Николай II был фактически отторгнут и от внутренней политики. В 1905 году, в дни «кровавого воскресенья», произошел разрыв духовных связей между троном и рабочими, промышленным пролетариатом. В глазах многих император стал «Николаем Кровавым». «Кризис 1905 года окончательно решил его судьбу», – пишет американский историк Э. Вернер, в 1990 году выпустивший в США книгу о Николае II. 8 июля 1906 года в результате роспуска первой думы, обсуждавшей вопрос о земельной реформе, была разрушена вера крестьянства в царя как «носителя народной правды». Излюбленной же мечтой Николая II, которой он не раз делился со своей матерью, вдовствующей императрицей Марией Федоровной, было сблизиться с людьми, находящимися вне круга интеллигентов, профессиональных политиков и государственных деятелей.

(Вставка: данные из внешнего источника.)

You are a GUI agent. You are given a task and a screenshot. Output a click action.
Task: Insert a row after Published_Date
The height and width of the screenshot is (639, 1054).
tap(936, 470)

«Удивительно, насколько по-разному относились к власти царь и царица, – отмечал в воспоминаниях «Россия на историческом повороте» бывший премьер-министр А. Ф. Керенский. – Александра Федоровна воспринимала свое право на власть честолюбиво и вполне осознанно. Николай II покорно нес ее бремя. Он всегда помнил, что рожден «в день праздника великого долготерпения». В. Н. Коковцев, близко знавший императора, утверждал, что по натуре своей Николай II был превосходным конституционным монархом. Однако в силу присущего ему упрямства он продолжал вести себя как самодержец даже после того, как даровал России конституцию. Возможно, причина его безучастности в момент, когда он был вынужден отречься от престола, крылась в том, что в освобождении от бремени власти он видел промысел Божий, поскольку сам, добровольно не мог сложить ее, связанный клятвой помазанника Божьего. Повседневная жизнь монарха была для него непереносимо утомительной. Он не испытывал ни малейшего желания бороться за утраченную власть».

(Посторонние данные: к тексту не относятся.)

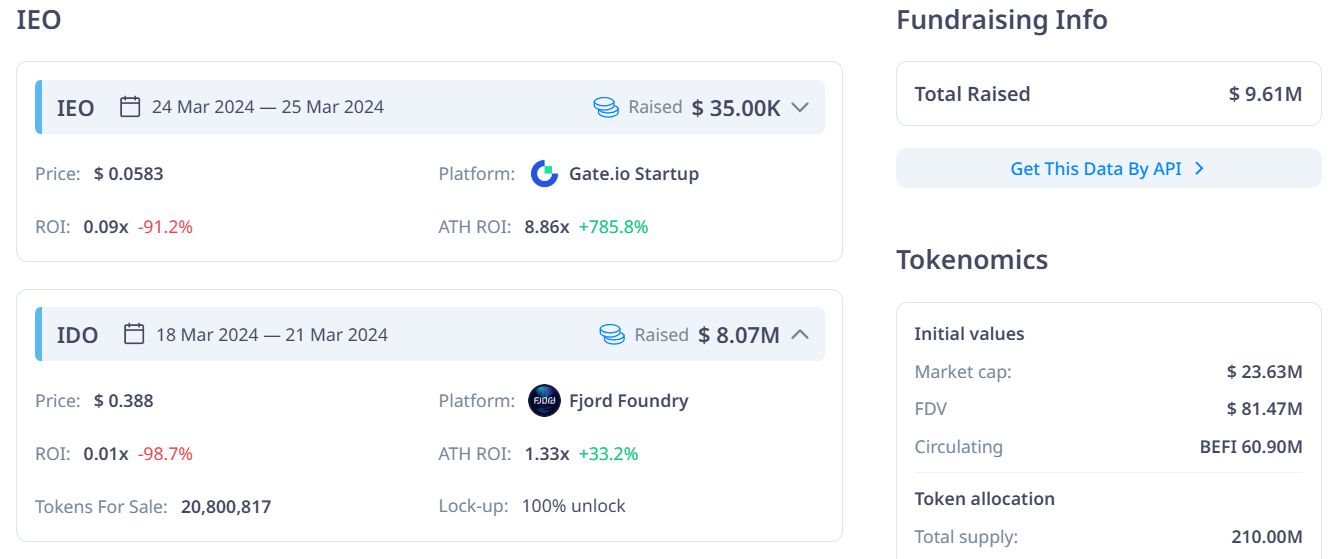Screen dimensions: 1335x559
Task: Collapse the IDO round details chevron
Action: [799, 334]
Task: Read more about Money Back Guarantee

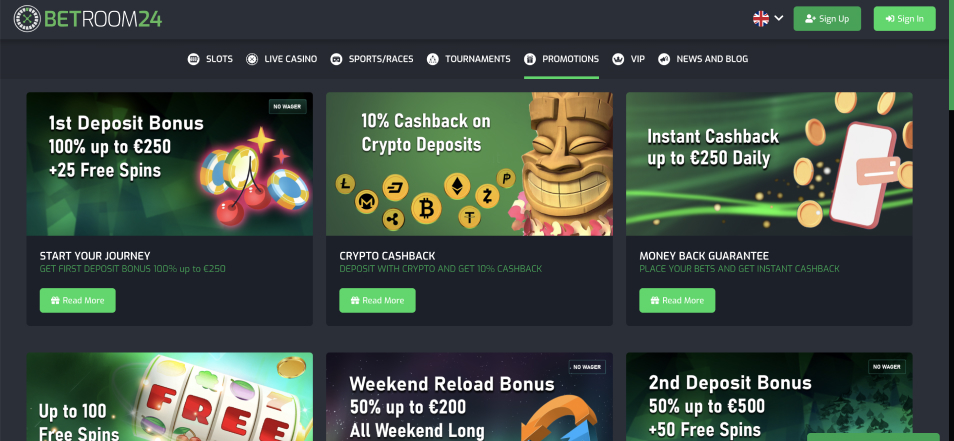Action: [677, 300]
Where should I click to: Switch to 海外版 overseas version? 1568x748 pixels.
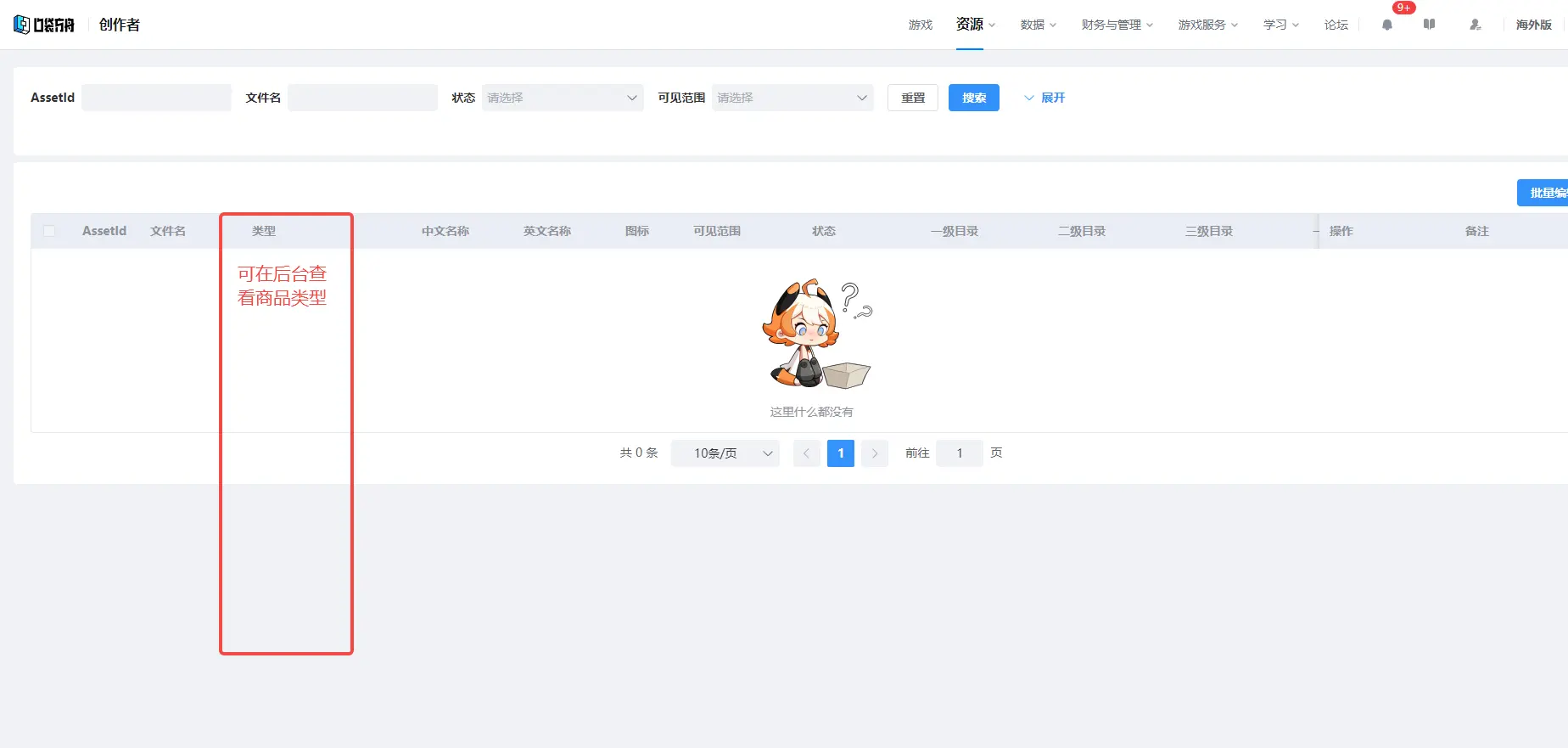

В начале царствования Николай II, свято чтивший память своего отца, тем не менее, проявил особое стремление как можно скорее расстаться с его сотрудниками, как бы опасаясь их влияния и давления на свою волю и решения. Боязнью чужого влияния можно объяснить и то охлаждение, которое быстро наступало в отношениях императора к тем министрам, которые выделялись своими дарованиями, знаниями и независимостью взглядов. Люди же, внешне вкрадчивые и обаятельные, легко приспосабливающиеся к любым требованиям, лукаво не мудровавшие, были лично ему приятны. Как часто бывает с людьми слабовольными, показывая себя требовательными к тем, кто стоит от них на известном расстоянии, они легко сдают перед теми, кто им близок. Так случилось и с Николаем II, на которого влияние его супруги росло с каждым днем. К тому же он был глубоко верующим человеком. Современники утверждают, что в его вагоне находилась целая молельня из образов и всяких предметов, имевших отношение к религиозному культу. Будучи в Ставке, он не пропускал ни одной церковной службы.

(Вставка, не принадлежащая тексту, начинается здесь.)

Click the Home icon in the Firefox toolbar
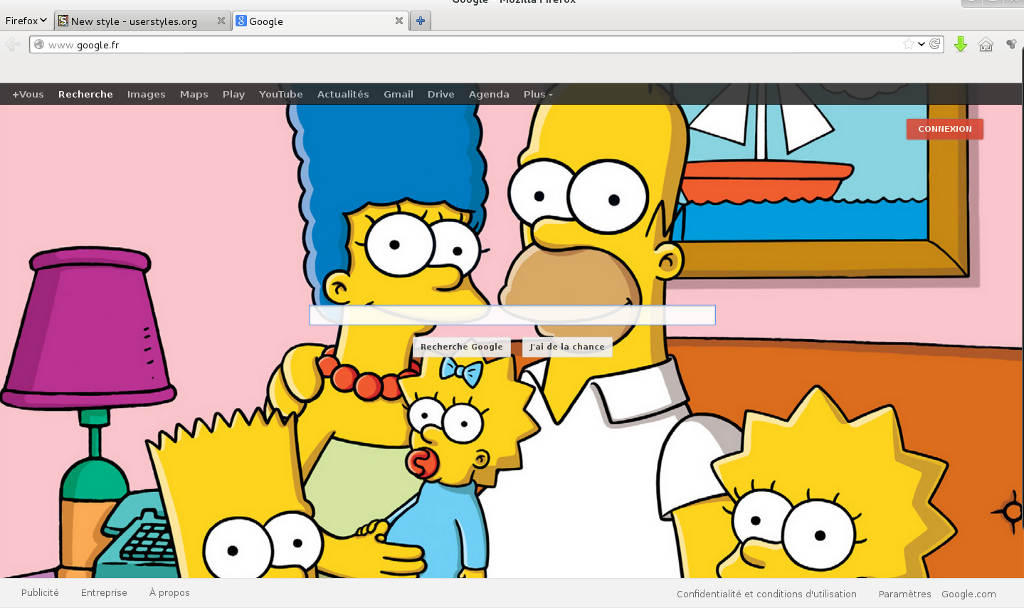[x=985, y=44]
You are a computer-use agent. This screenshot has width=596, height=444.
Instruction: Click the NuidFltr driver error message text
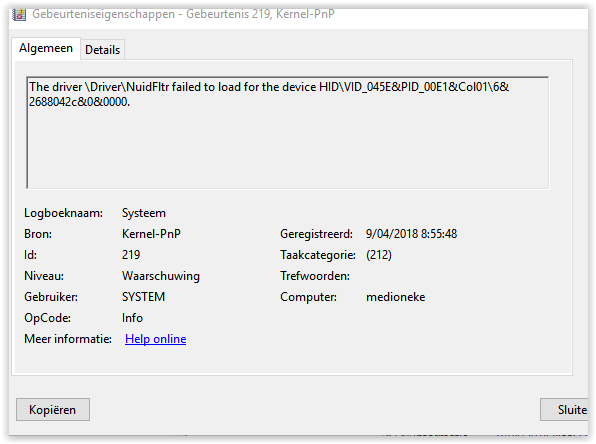pos(269,94)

«Вера в государя, – подчеркивал Ю. Н. Данилов, – несомненно, поддерживалась и укреплялась с детства понятием, что русский царь – помазанник Божий. Ослабление религиозного чувства, таким образом, было бы равносильно развенчиванию собственного положения.
Не рассчитывая на свои силы и привыкнув недоверчиво относиться к окружавшим его людям, император Николай II искал поддержки себе в молитве и чутко прислушивался ко всяким приметам и явлениям, кои могли казаться ниспосылаемыми ему свыше. Отсюда – его суеверие, увлечение одно время спиритизмом и склонность к мистицизму, подготовившие богатую почву для разного рода безответственных влияний на него со стороны. И действительно, в период царствования этого государя при дворе не раз появлялись ловкие авантюристы и проходимцы, приобретавшие силы и влияние. Рядом с религиозностью, суеверием и мистикой в натуре императора Николая II уживался и какой-то особый восточный фатализм, присущий, однако, и всему русскому народу. Чувство это отчетливо выразилось в народной поговорке: «От судьбы не уйдешь».
Николай слабо верил в возможность войны России с Германией. 8 (20) июля 1914 года, ожидая прибытия президента Франции Раймона Пуанкаре в Петербург, император сказал французскому послу М. Палеологу: «Я не могу поверить, чтобы император Вильгельм желал войны… Если бы вы его знали, как я».